WHAT IS NEEDED:
All lines from the one bearing "Given: Open citation 39 next to 禁断ボーイズ" through the end of the data below must be printed exactly as they stand, with pictures removed.
───── SUPPLIED DATA
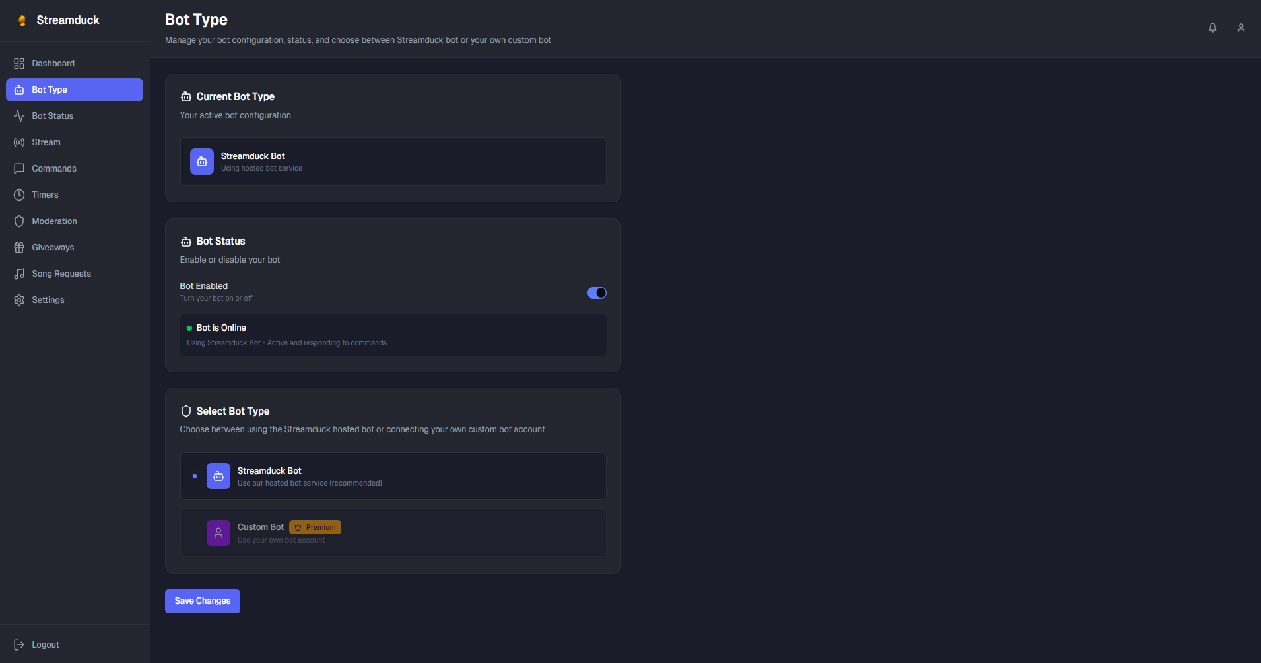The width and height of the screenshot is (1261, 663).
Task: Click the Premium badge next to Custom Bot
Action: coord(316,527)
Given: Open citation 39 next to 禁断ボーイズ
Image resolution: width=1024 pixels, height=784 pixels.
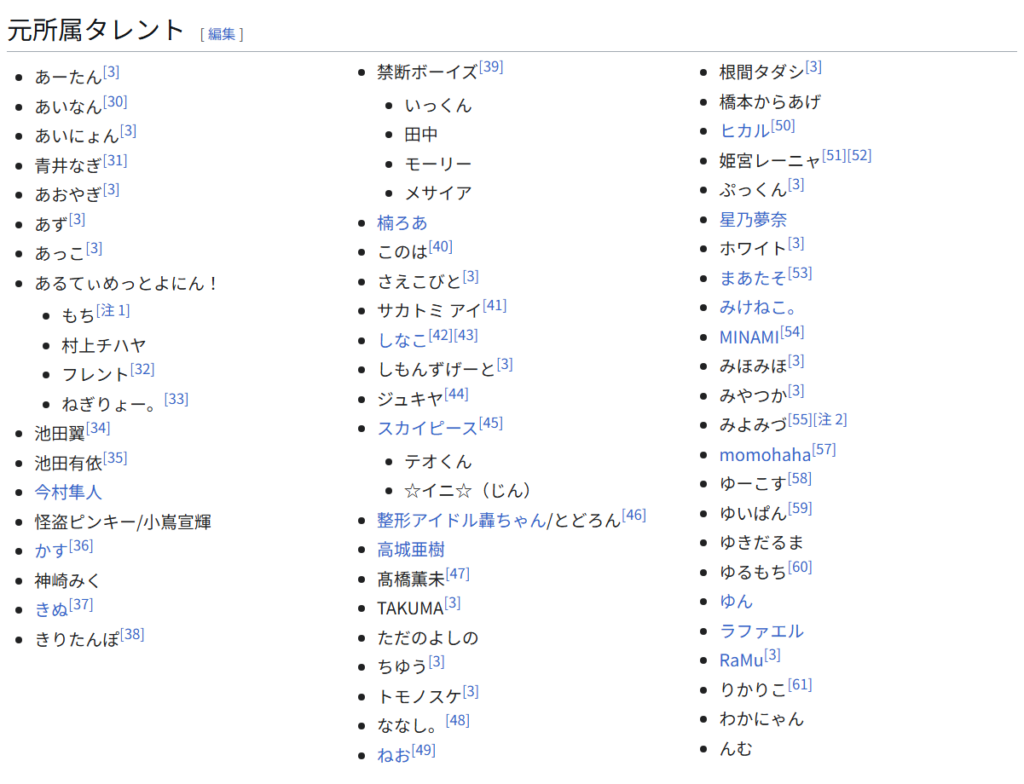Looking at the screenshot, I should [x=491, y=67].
──────────
RESULT:
Given: Open citation 39 next to 禁断ボーイズ
Image resolution: width=1024 pixels, height=784 pixels.
Looking at the screenshot, I should [x=491, y=67].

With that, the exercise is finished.